Construction
Building the Abo Elementary School required that it be constructed with concrete reinforcing walls and a concrete outer shell to protect the inner parts of the school. In order to fulfill all requirements, Abo contained multiple drinking wells, a cafeteria, food storage, bedding and supplies for up to 2,160 people, air filtration systems, an emergency power generation system, decontamination systems, and a morgue.
Architect Frank Standhardt, in designing the school said, "I consider my profession derelict on civil defense. We've had ten years of grace and done nothing about it." Standhardt had built multiple aboveground windowless schools before Abo, believing them to positively influence pupils' ability to concentrate. He also cited reduced maintenance costs since there were no windows. Construction cost estimates were inconsistent: a Time magazine article (September 5, 1960) quotes Standhardt as estimating the costs at ten percent above the cost of an average above-ground school, while Loretta Hall in Underground Buildings: More than Meets the Eye suggests a cost at thirty percent. Regardless, the U.S. Office of Civil Defense contributed the excess cost, assuming that it would benefit from any empirical testing performed on the students in the underground environment.
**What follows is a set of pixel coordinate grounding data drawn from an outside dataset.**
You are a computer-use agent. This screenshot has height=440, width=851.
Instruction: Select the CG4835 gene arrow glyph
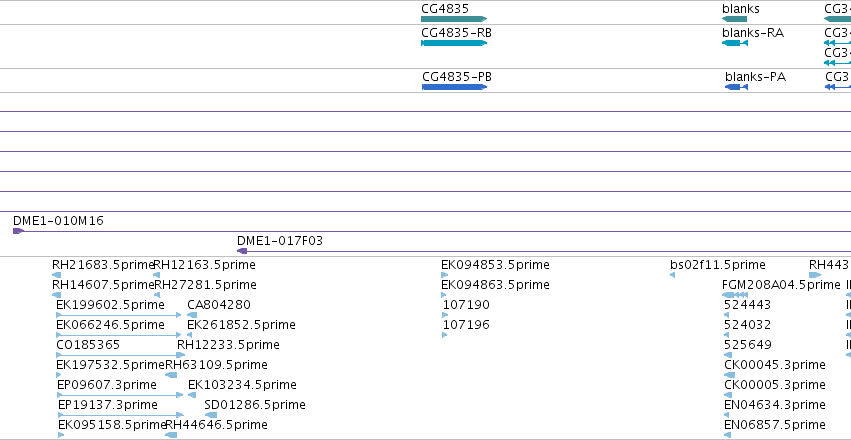point(454,19)
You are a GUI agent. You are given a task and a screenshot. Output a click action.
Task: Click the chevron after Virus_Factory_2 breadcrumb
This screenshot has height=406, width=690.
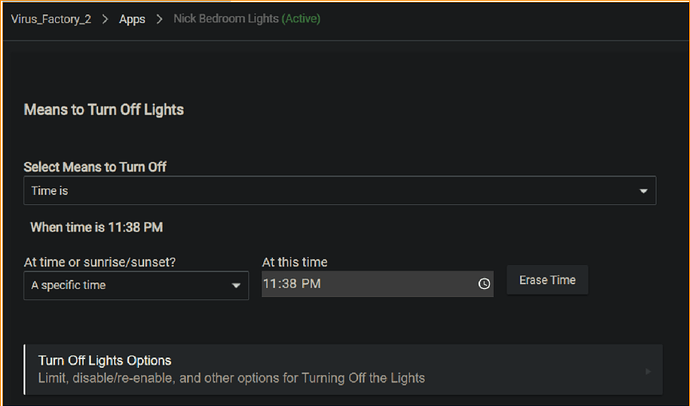104,19
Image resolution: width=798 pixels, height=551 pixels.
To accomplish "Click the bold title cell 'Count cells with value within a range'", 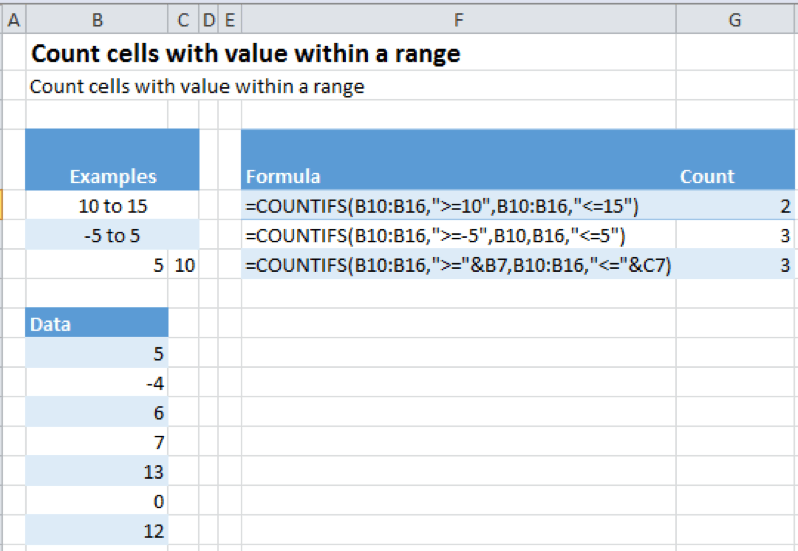I will coord(246,54).
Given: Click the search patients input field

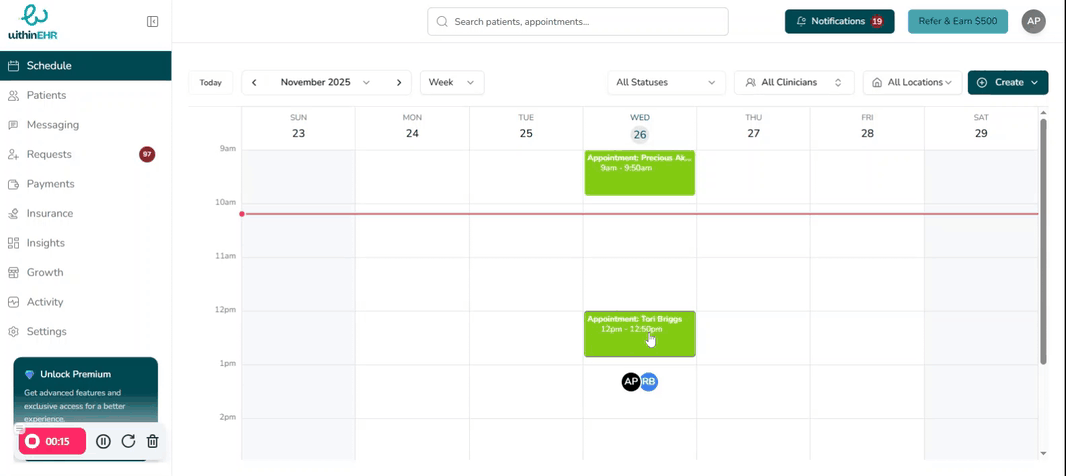Looking at the screenshot, I should 578,21.
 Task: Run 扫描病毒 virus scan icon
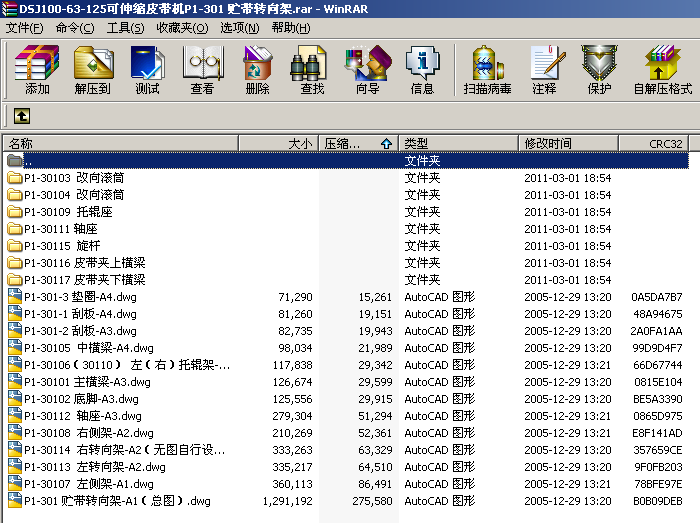coord(487,68)
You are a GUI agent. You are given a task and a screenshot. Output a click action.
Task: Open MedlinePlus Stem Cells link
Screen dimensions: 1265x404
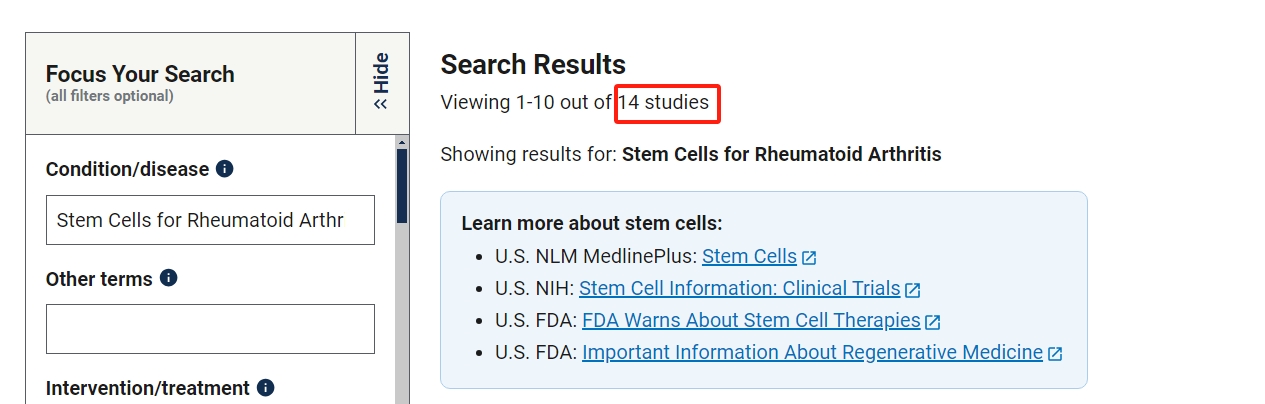(x=749, y=257)
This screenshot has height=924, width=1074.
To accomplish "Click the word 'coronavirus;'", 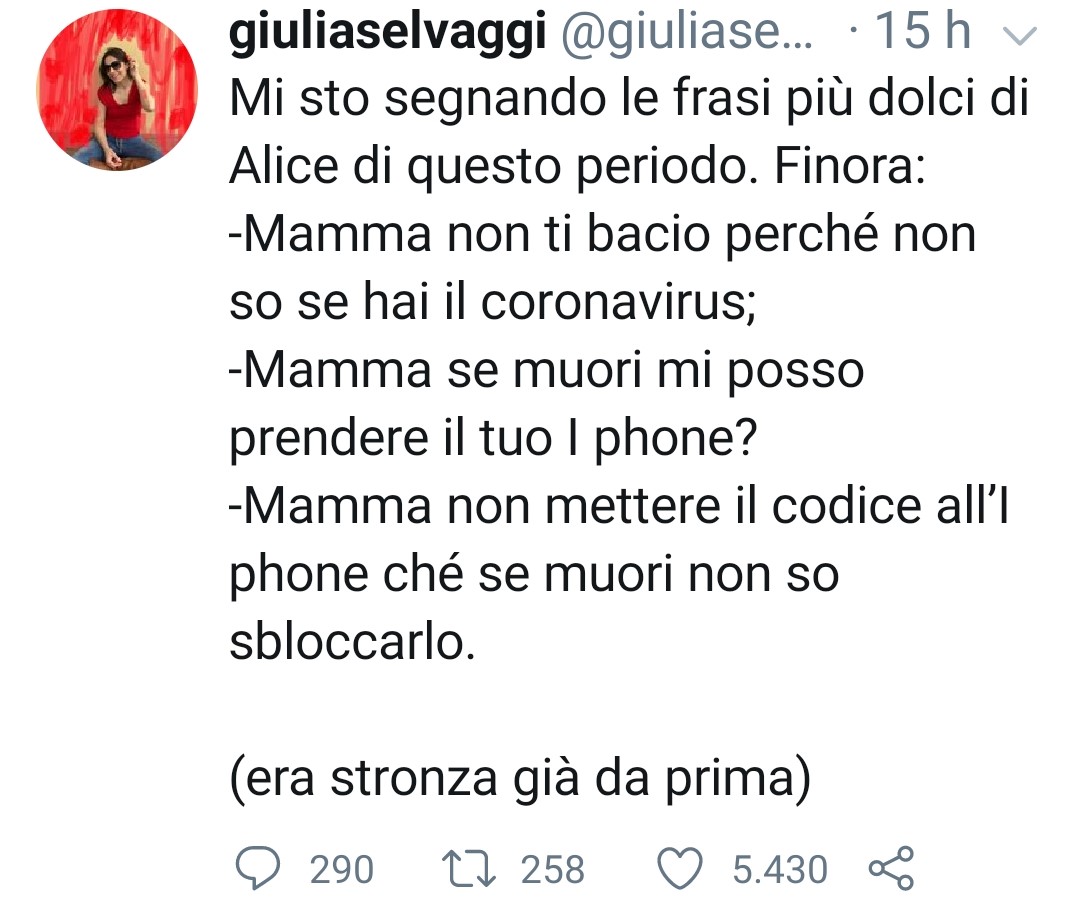I will (618, 302).
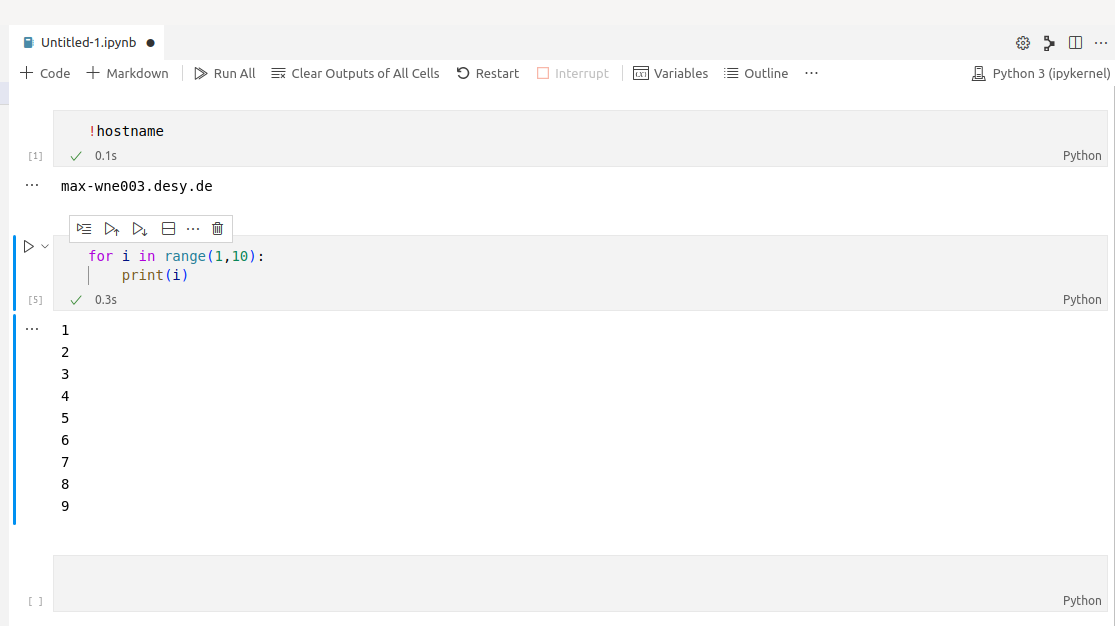Click Clear Outputs of All Cells

355,73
Standhardt designed the school in such a way as to make every element serve multiple purposes. In order to reduce cost of concrete, for example, the concrete shell roof of the school would double as a basketball court, and the drinking wells were designed to pump water into the air conditioning systems during peacetime. Two-way radio systems, Geiger counters, and fire fighting equipment were also built into the design.